Le prime tracce si possono trovare nel libro del profeta Daniele: "Molti di quanti dormono nella polvere si desteranno: gli uni alla vita eterna, gli altri all'ignominia perpetua"(Dn 12,1-2), per poi passare proprio al brano che troviamo nella prima lettura, tratto dal libro dei Maccabei, con il celebre racconto dell'atroce martirio della madre e dei suoi sette figli, dove viene espressa una fede nella resurrezione. Questi concetti non verranno accettati facilmente anzi, saranno ritenuti eretici e rifiutati dalla gerarchia allora al potere, rappresentata dal gruppo dei sadducei mentre li faranno propri  i farisei i quali elaborarono per primi, in maniera sistematica, la dottrina della resurrezione dei giusti. Il premio o la punizione per l'uomo vengono posticipati a dopo la morte per cui i buoni ritorneranno alla vita e i malvagi resteranno nello Sheol, limitando però la risurrezione solo agli ebrei mentre ne erano esclusi i pagani.
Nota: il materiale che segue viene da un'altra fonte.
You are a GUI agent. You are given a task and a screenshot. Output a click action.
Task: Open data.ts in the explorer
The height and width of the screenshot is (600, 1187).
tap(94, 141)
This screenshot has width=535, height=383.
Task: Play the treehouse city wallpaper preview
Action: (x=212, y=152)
Ed ecco che arriviamo al brano di Luca, Gesù prenderà l'idea farisaica della risurrezione (ma cambiandone sostanzialmente il contenuto) per parlare agli ebrei che potevano comprendere questa categoria teologica mentre ai pagani parlerà di una vita capace di superare la morte fisica. Sappiamo però che il Figlio di Dio non si limiterà a parlare di risurrezione ma la vivrà sulla sua stessa pelle mostrandone tutta la forza, la realtà e consistenza e in più rivelandoci che è qualcosa che riguarda tutti,  nessuno escluso. Alla fine del brano troviamo questa affermazione di Cristo: Che poi i morti risorgano, lo ha indicato anche Mosè a proposito del roveto, quando dice: Il Signore è il Dio di Abramo, Dio di Isacco e Dio di Giacobbe. Dio non è dei morti, ma dei viventi; perché tutti vivono per lui. Dio ci ha voluti, ci ha donato la vita, ci ama, veniamo da Lui e di conseguenza non può assolutamente accettare l’idea che la morte ci possa sequestrare per sempre e proprio per questo ci ha fatto il dono della risurrezione, parola che ci rivela che c’è sempre un nuovo sorgere, un nuovo inizio. Questo vale per ogni dimensione dell’esistenza terrena, infatti non dobbiamo mai e poi mai pensare che non vi sia una via d’uscita per andare oltre il male che vediamo in noi, i problemi che ci affliggono, le prove che ci tocca vivere, i peccati che commettiamo. La risurrezione è nel DNA della realtà ma spesso non sappiamo coglierne i bagliori. Dio ci offre sempre una via di fuga, un punto divista diverso quando siamo di fronte ai problemi, il perdono quando cadiamo nel peccato, la risurrezione quando ci imbatteremo nella morte.

Se c’è un pittore che sapeva cogliere le vibrazioni presenti nella realtà e nella natura capaci di suscitare nell’uomo emozioni e stati d’animo è l’inglese William Turner (1775-1851). Il dipinto Alba dopo il naufragio (1841) ci rivela che sì a volte la nostra esistenza può naufragare per mille motivi ma non saremo mai abbandonati: una luce, un’alba sempre si leverà e non ci sentiremo mai soli come cani poiché siamo figli di Dio. Lui ci offre sempre una nuova luce che sorge e  ci rivela che c’è sempre una via d’uscita e di salvezza e questo tanto più anche nell’ora della nostra morte, che tanto ci inquieta ma che non sarà un naufragio definitivo ma un approdare alla vita eterna. Dove vivremo per sempre.